The former's mark ranked tied for 14th out of 40 backs with a minimum of 30 targets, while the latter's ranked next to last ahead of only Lamar Miller's -0.23. You have to go back to 2015 to find a season in which Riddick tallied a better Target NEP per target than Johnson did in his rookie season.
The reality is that the Lions would be wise to phase Riddick out of the offense in favor of the more well-rounded sophomore back who also happens to be the better receiving back at this point their respective careers.
Johnson's probable emergence as the preferred receiving back could be especially useful for his fantasy value on a team that's likely to be in a negative game script often. Detroit's win total is set at 6.5, according to FanDuel Sportsbook.
An increase in usage in the passing game would also assuage concerns about free-agent addition C.J. Anderson stealing some early-down work and closer carries in games the Lions lead.
I specifically mention early-down work and carries late in the game because Anderson's not an asset in the passing game. Johnson offers the best blend of running and receiving skills in Detroit's backfield, and the tools and opportunity are there for him to build on his promising rookie campaign.
Additionally, when the game is in a favorable or neutral script, expect the Lions to lean heavily on their running attack with new offensive coordinator Darrell Bevell calling the plays, awarding ample opportunities to tote the rock to Johnson even with Anderson spelling him. As NFL.com's Managing Editor Graham Barfield pointed out in the following tweet, Bevell's offenses have typically featured run-heavy play calling.
Darrell Bevell's offenses have ranked inside of the top-10 teams in rush play% in 8-of-12 seasons in his career as MIN and SEA OC.#Lions rank in rush play% over the past five years: 19th, 30th, 31st, 32nd, and 26th.

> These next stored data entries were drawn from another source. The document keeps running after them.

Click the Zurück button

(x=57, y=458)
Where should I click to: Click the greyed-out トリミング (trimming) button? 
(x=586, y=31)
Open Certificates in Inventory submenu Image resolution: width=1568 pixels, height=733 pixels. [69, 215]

— Graham Barfield (@GrahamBarfield) July 11, 2019
Bevell doesn't just walk the walk when it comes to calling run-heavy offenses; he's also talking the talk about being a run-first offense in his first season. Volume is king in fantasy football, and an uptick in carries would be a boon for Johnson's fantasy scoring output this season.

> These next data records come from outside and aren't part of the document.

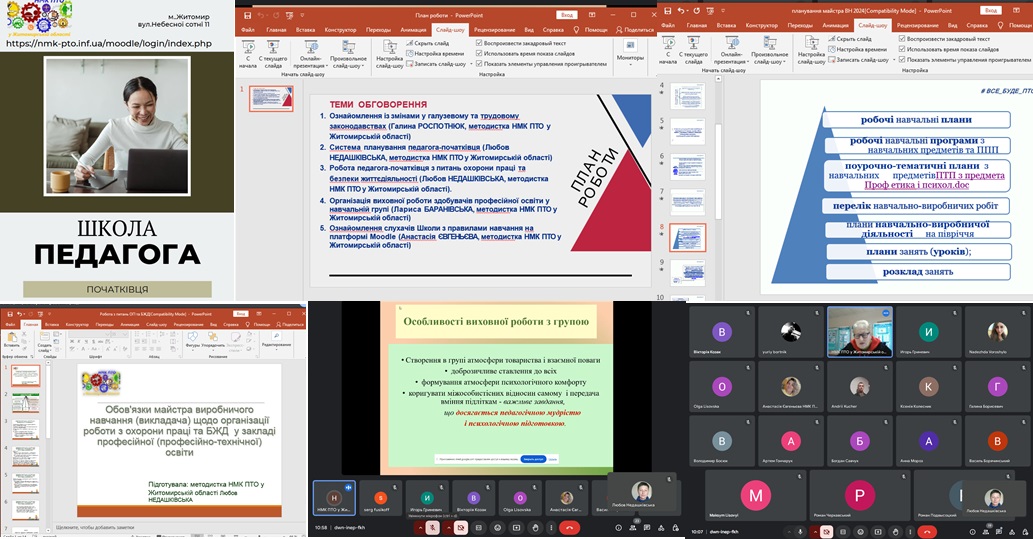Switch to "Конструктор" tab in План роботи window
Image resolution: width=1033 pixels, height=539 pixels.
point(339,30)
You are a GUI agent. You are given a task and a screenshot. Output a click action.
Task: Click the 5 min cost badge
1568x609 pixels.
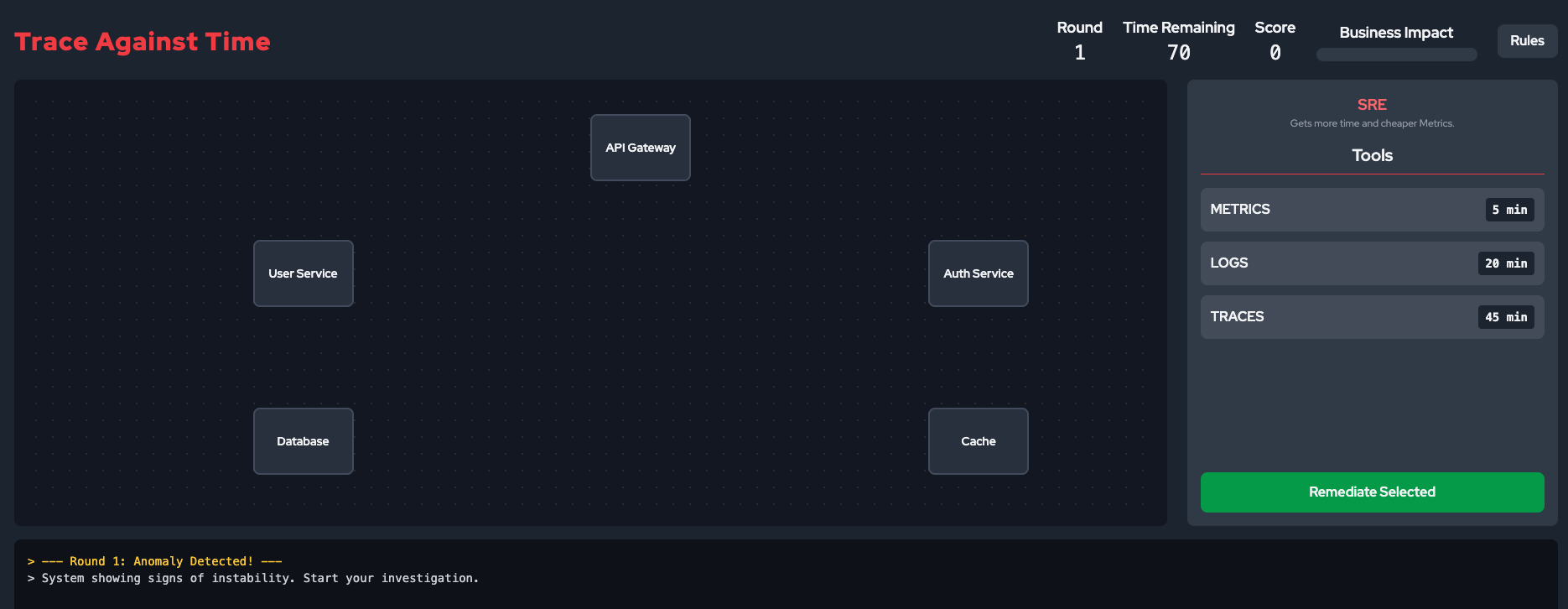coord(1509,210)
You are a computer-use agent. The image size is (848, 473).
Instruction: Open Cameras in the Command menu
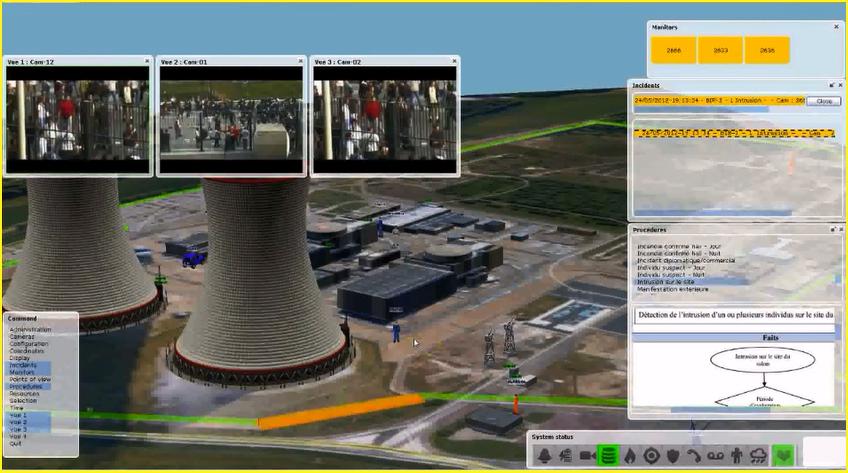point(23,338)
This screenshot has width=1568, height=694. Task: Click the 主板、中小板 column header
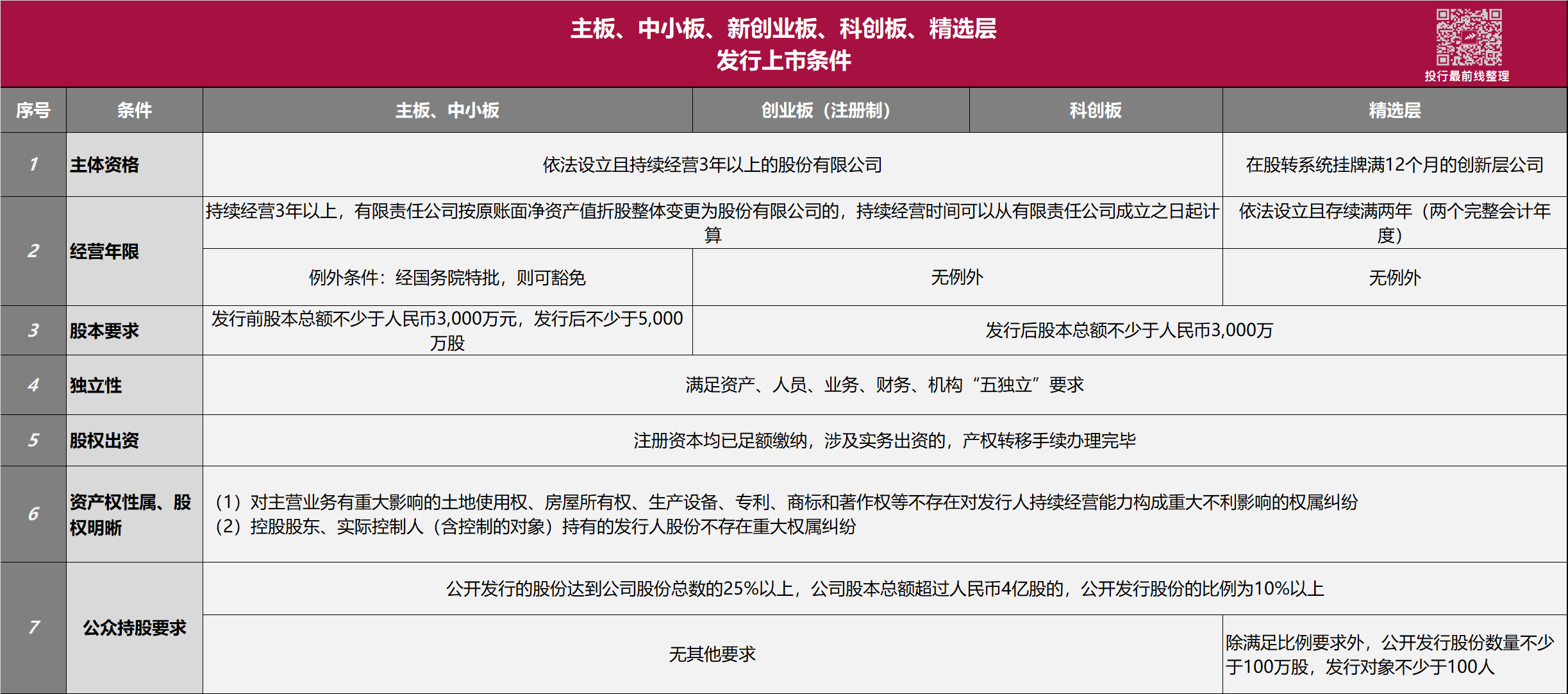click(447, 110)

In standard scoring leagues, Johnson has an ADP of 37.3 as the 20th running back off the board, according to FantasyPros average draft position (ADP) data.
His ADP creeps up to 35.3 as the 19th running back off the board in half point-per-reception (PPR) formats and sits at 35.2 as RB19 in PPR formats.
He'd be basically a break-even pick at his cost within the running back position if he matched his per-game scoring from his rookie season and stayed healthy for the full year. Our algorithm projects him as the RB23 in half-PPR formats.
With his efficiency and opportunity entering 2019, I'm optimistic he builds on last year's work and think he's worth spending a top-30 selection on in standard, half-PPR, and PPR formats.